Aux élections de 1863 au Canada-Est (futur Québec) et en 1867, juste après la Confédération au Québec naissant, les conservateurs modérés, dits les réformistes, et les purs conservateurs l’emportent sur les rouges (libéraux radicaux héritiers de Louis-Joseph Papineau) qui s’étaient opposés à la création du régime fédéral. Encore plus radical qu’eux, Amédée, fils aîné du bien connu Louis-Joseph Papineau, critique leur défaite et « l’ignominie » de leur « imbécillité ».


Amédée Papineau (1819-1903) exprima sa colère le 8 septembre 1867 dans une lettre à son père que l’infatigable chercheur Georges Aubin publie, avec introduction et notes, dans l’un des deux derniers volumes qui complètent la vaste série de la correspondance et des autres inédits exhumés pour faire découvrir le plus original des patriotes de 1837-1838. Marié à une Américaine, il conforta le plus célèbre des Papineau dans le républicanisme inspiré des États-Unis et avec lui rêva d’un progressisme unificateur du Nouveau Monde.
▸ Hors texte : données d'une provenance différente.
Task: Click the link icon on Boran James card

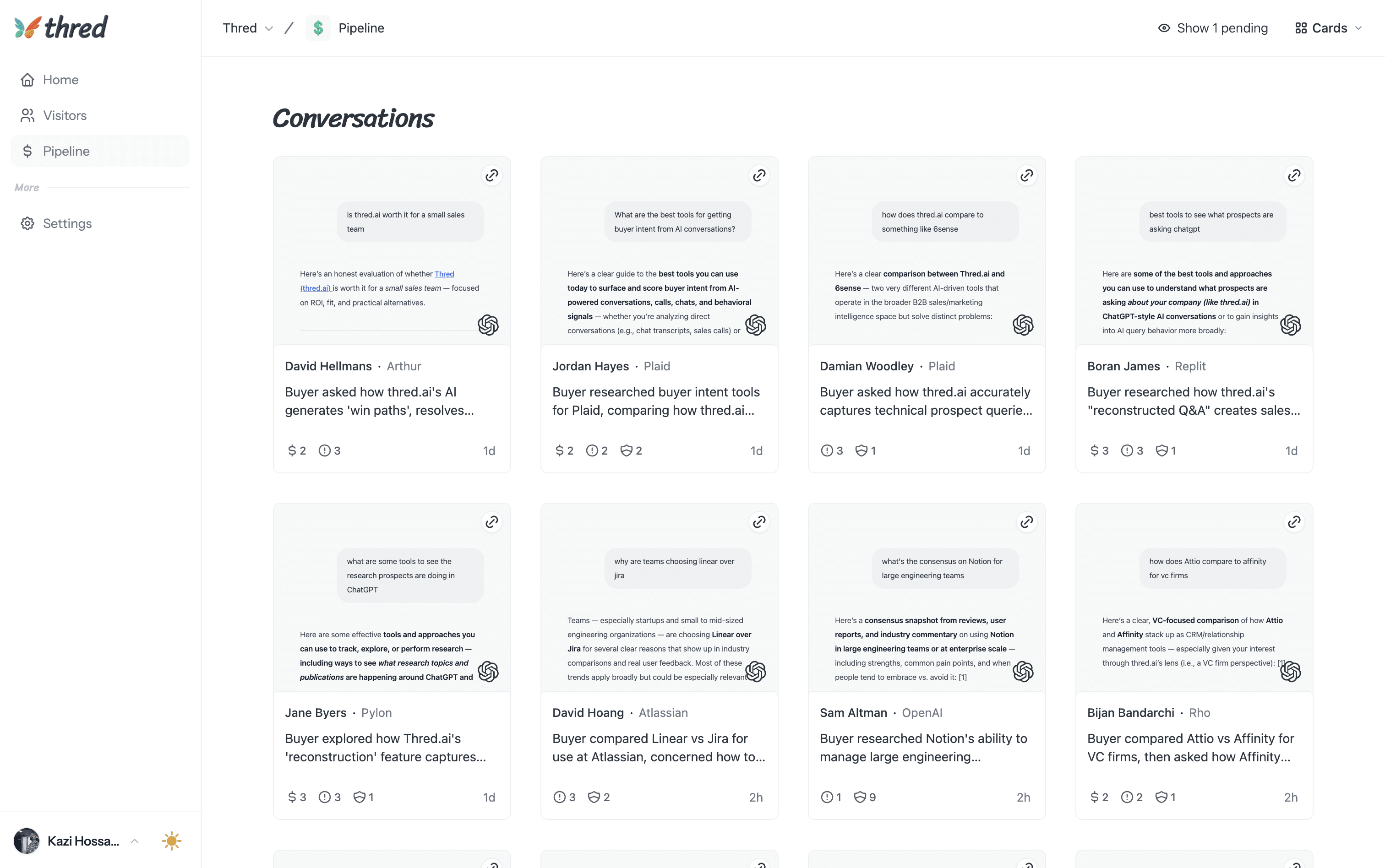Action: [1294, 175]
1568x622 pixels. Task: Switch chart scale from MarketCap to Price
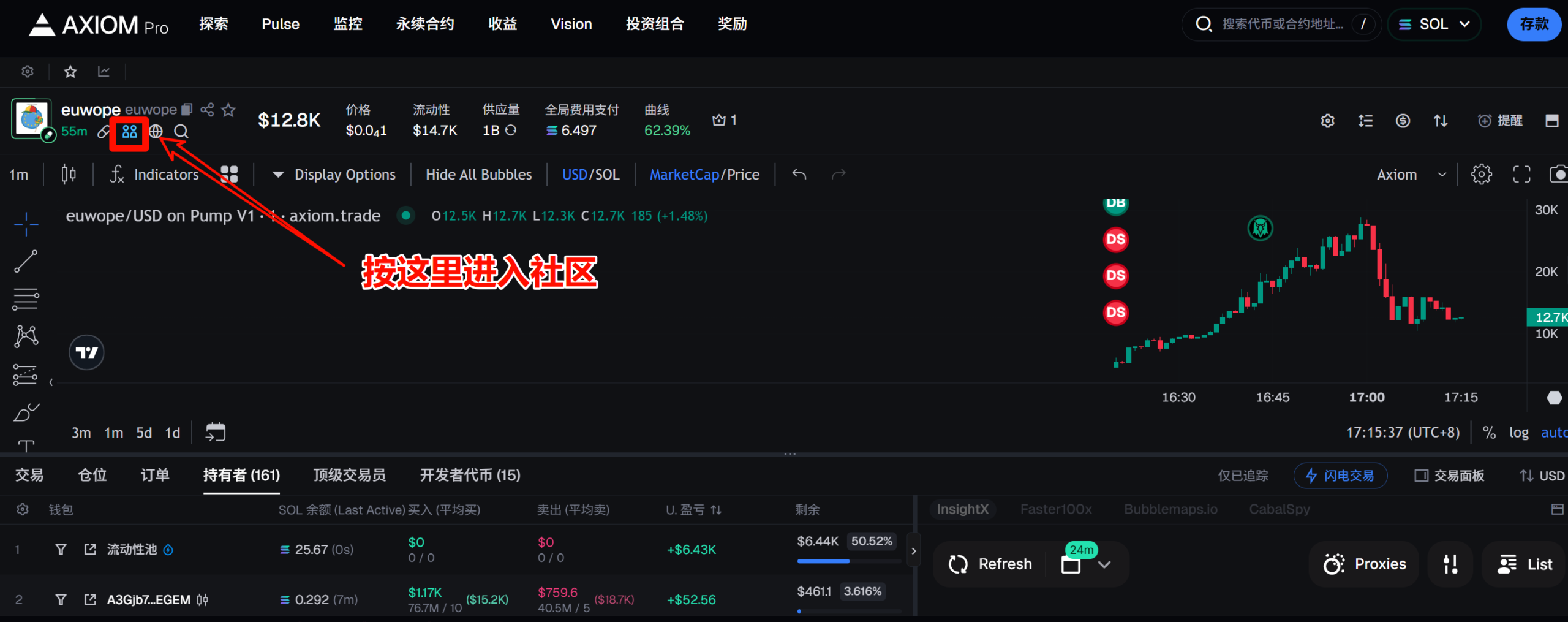click(x=743, y=174)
Au lieu d’être un acteur capital des événements, comme l’avait été son père, grand parlementaire et chef politique des patriotes,Amédée Papineau en est l’observateur critique. Ce protonotaire de Montréal, héritier de la seigneurie familiale en Outaouais, mène une vie rangée et à l’abri du tumulte politique. Il a eu le temps de s’opposer vainement à l’abolition du système seigneurial pour des raisons financières familiales, mais en prétextant de la valeur sociale d’une tradition issue de la Nouvelle-France.


Malgré le côté confortable et même intéressé de la situation d’Amédée Papineau, sa correspondance témoigne d’un idéalisme politique qui permet de mieux mesurer la gravité de la sujétion des Canadiens, héritiers culturels précisément de cette colonie française de jadis, devenue en 1760 possession britannique. Le franc-tireur, l’un des fondateurs en 1844 de l’Institut canadien, sorte d’université populaire progressiste et bête noire d’un clergé loyal à la Couronne anglaise, traite les rouges de « crétins chercheurs de places ».



Ce purisme idéologique étonne chez celui qui apparaissait comme le plus rouge des rouges et qui semble devenir maintenant le seul rouge, comme s’il prophétisait la dégénérescence future du mot « libéral ». En 1899, il accuse le libéral Laurent-Olivier David d’avoir une « adoration » pour son chef Wilfrid Laurier, premier ministre du Canada, laquelle le fait, lui écrit-il, lâcher « le pied devant les enragés impérialistes » de Londres.


Si, dans sa résistance à l’hégémonisme britannique, la question de l’indépendance du Québec ne se pose pas, celle du Canada tout entier le hante afin que celui-ci puisse, selon lui, « devenir une nation ». Mais curieusement, lorsqu’il envisage la chose, il se remémore le dur jugement exprimé en 1839 par l’administrateur colonial Durham sur le peuple d’ascendance française du Bas-Canada (futur Québec) : « Achetez les chefs et le troupeau les suivra », et s’indigne que le journalLe Soleilde Québec nous frappe « au sceau de race inférieure ».


Avant 1960, les mots « Canada » et « Canadiens » désignaient souvent deux nations de cultures différentes, selon la langue maternelle de celui qui les employait. Amédée Papineau n’échappe pas à cette subtile ambiguïté anthropologique qui révélerait une arrière-pensée.